Copy out, word for word, the passage of the article below on the Election Commission's VVPAT procurement, from "The Election Commission" up to and including "Information (RTI) Act.".

(Excerpt to read)
*****
The Election Commission (EC) is struggling to meet the deadline it committed to Supreme Court for procuring 16 lakh voter-verifiable paper audit trail (VVPAT) machines for the Lok Sabha elections due next year, according to official records accessed by The Indian Express under the Right to Information (RTI) Act.
On April 24, 2017, the EC filed an affidavit in the Supreme Court, promising to introduce VVPATs in all polling stations for the 2019 general elections. It also committed that the two manufacturing PSUs — Bharat Electronics Limited (BEL) in Bengaluru and Electronics Corporation of India Limited (ECIL) in Hyderabad — will deliver the requisite paper trail machines by September 2018.
As on June 19 this year, almost 14 months after the EC placed orders for 16.15 lakh VVPATs with BEL and ECIL, the poll panel had received 3.48 lakh units — in other words, meeting only 22 per cent of the target three months before the deadline.
*****
(Records shown)
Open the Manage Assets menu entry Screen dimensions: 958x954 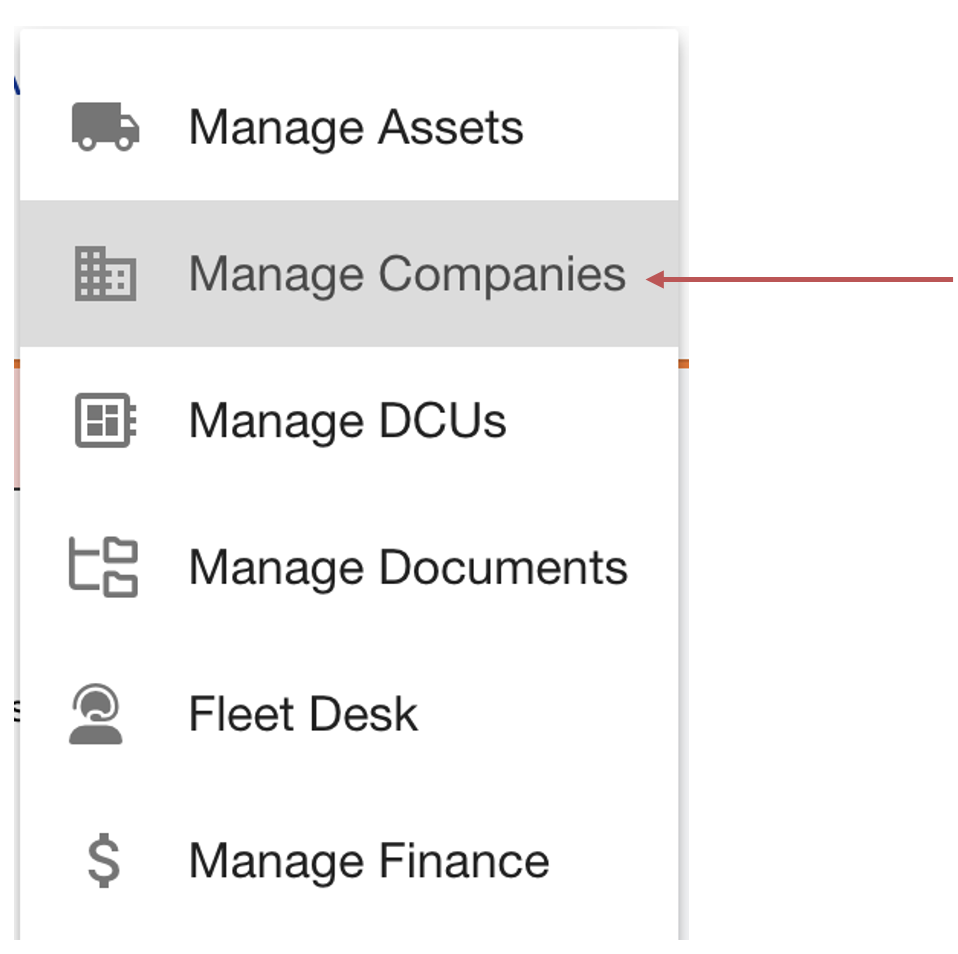[x=355, y=128]
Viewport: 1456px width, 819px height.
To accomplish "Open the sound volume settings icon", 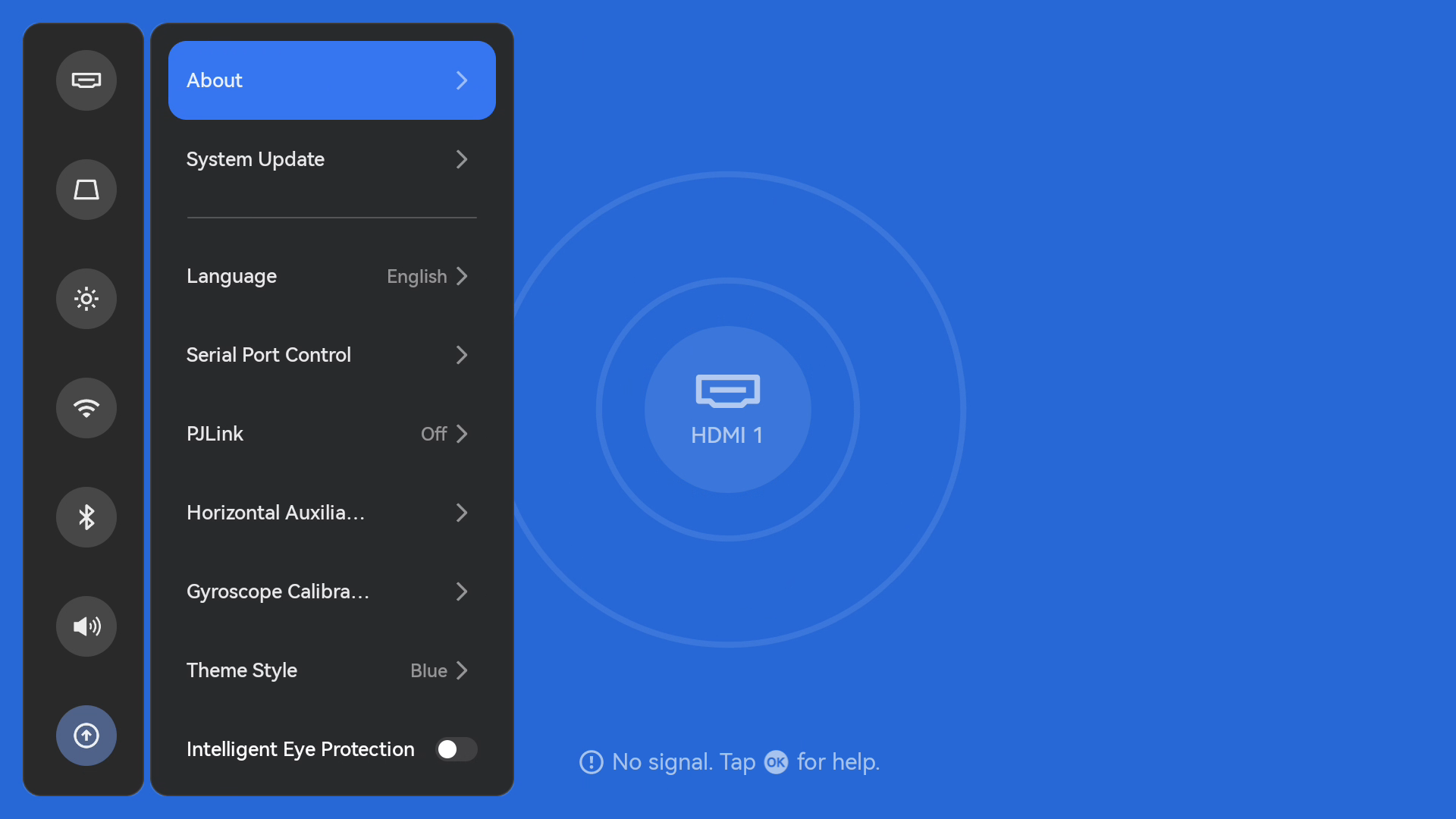I will (x=86, y=626).
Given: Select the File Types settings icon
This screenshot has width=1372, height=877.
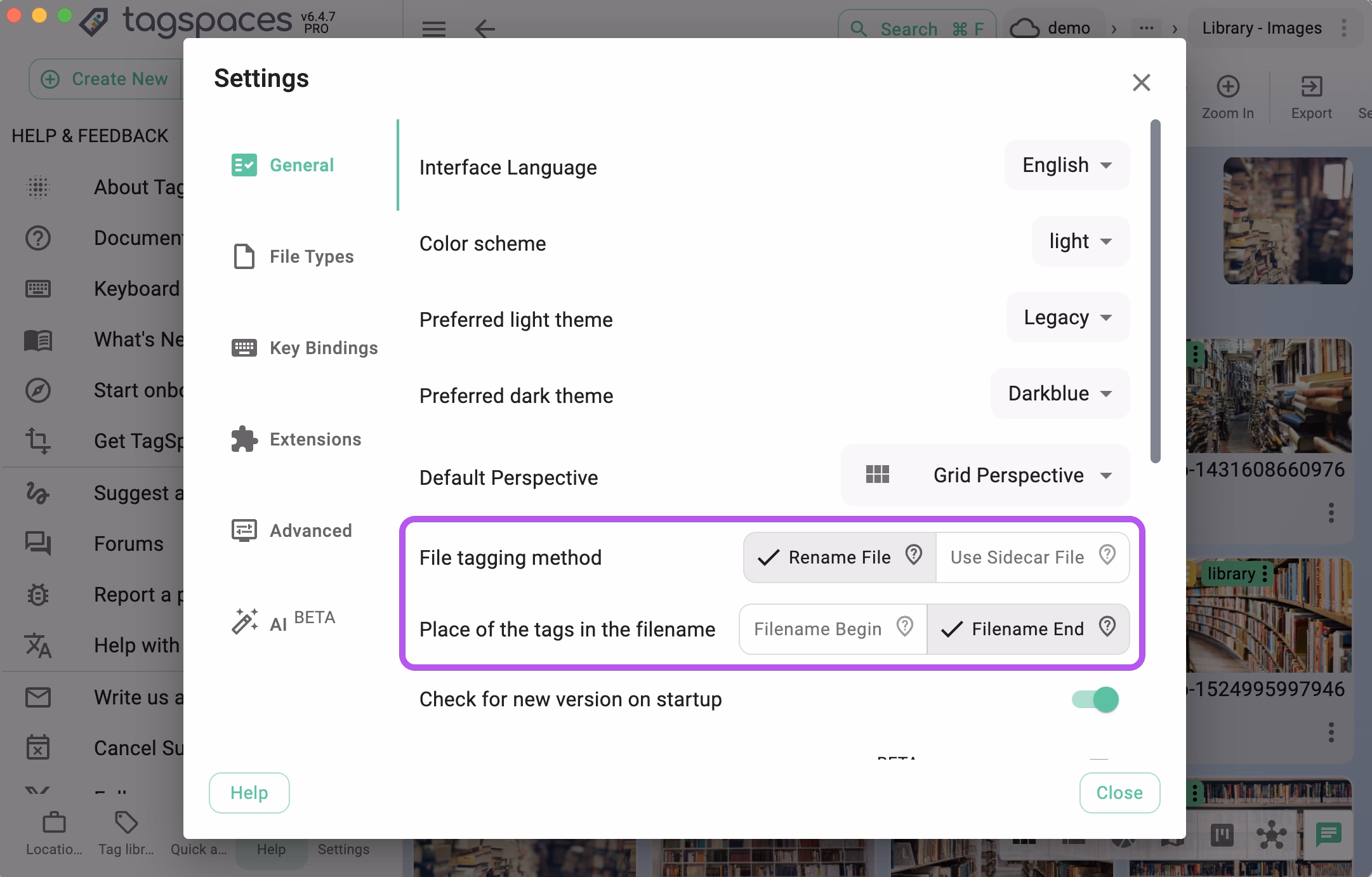Looking at the screenshot, I should click(244, 256).
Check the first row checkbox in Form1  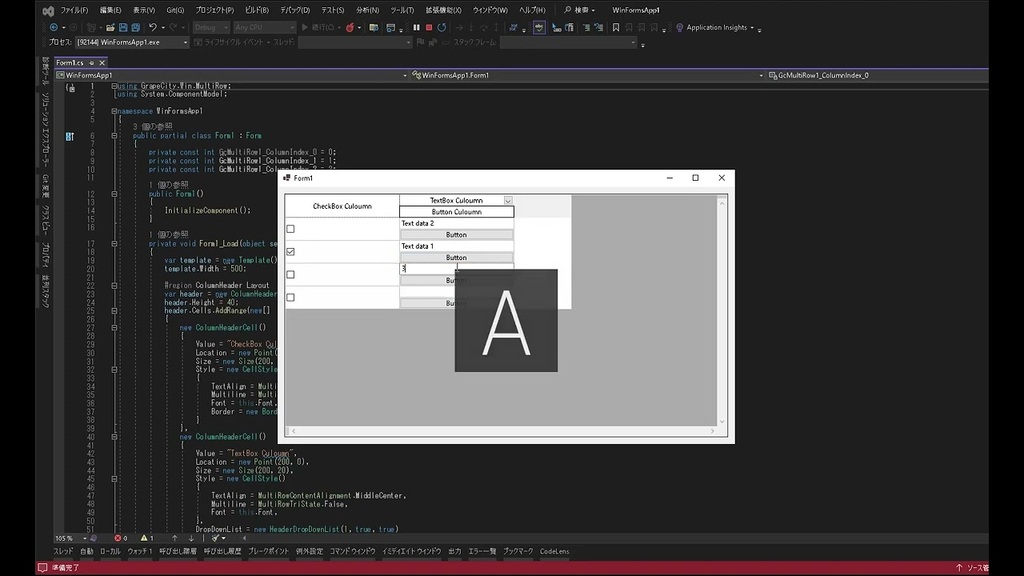291,229
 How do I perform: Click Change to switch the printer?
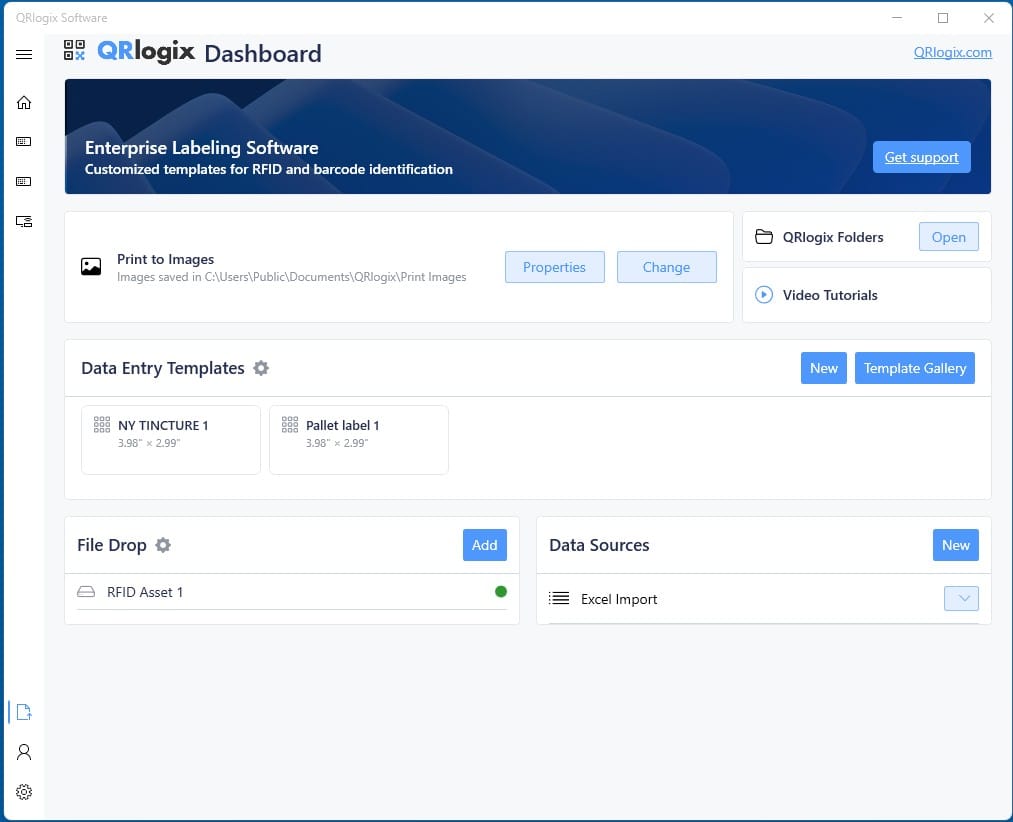(666, 267)
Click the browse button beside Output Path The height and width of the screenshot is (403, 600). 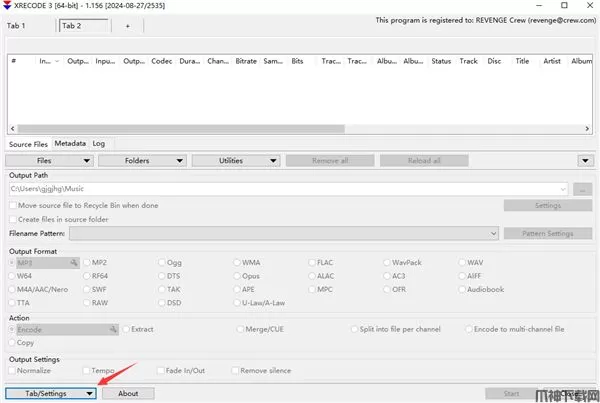(x=584, y=188)
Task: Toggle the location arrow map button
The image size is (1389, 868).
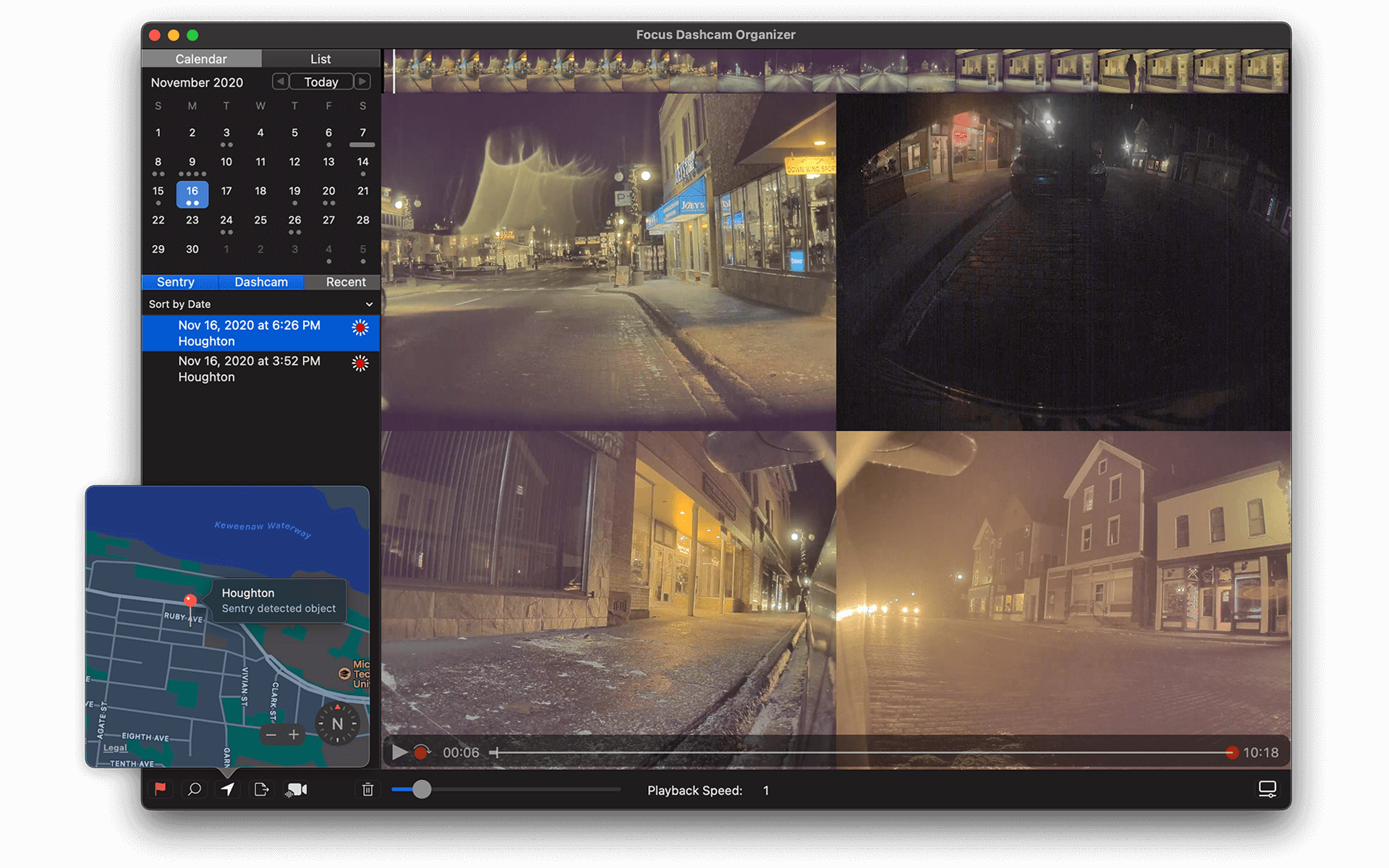Action: pyautogui.click(x=228, y=789)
*****
(Correct response)
The Election Commission (EC) is struggling to meet the deadline it committed to Supreme Court for procuring 16 lakh voter-verifiable paper audit trail (VVPAT) machines for the Lok Sabha elections due next year, according to official records accessed by The Indian Express under the Right to Information (RTI) Act.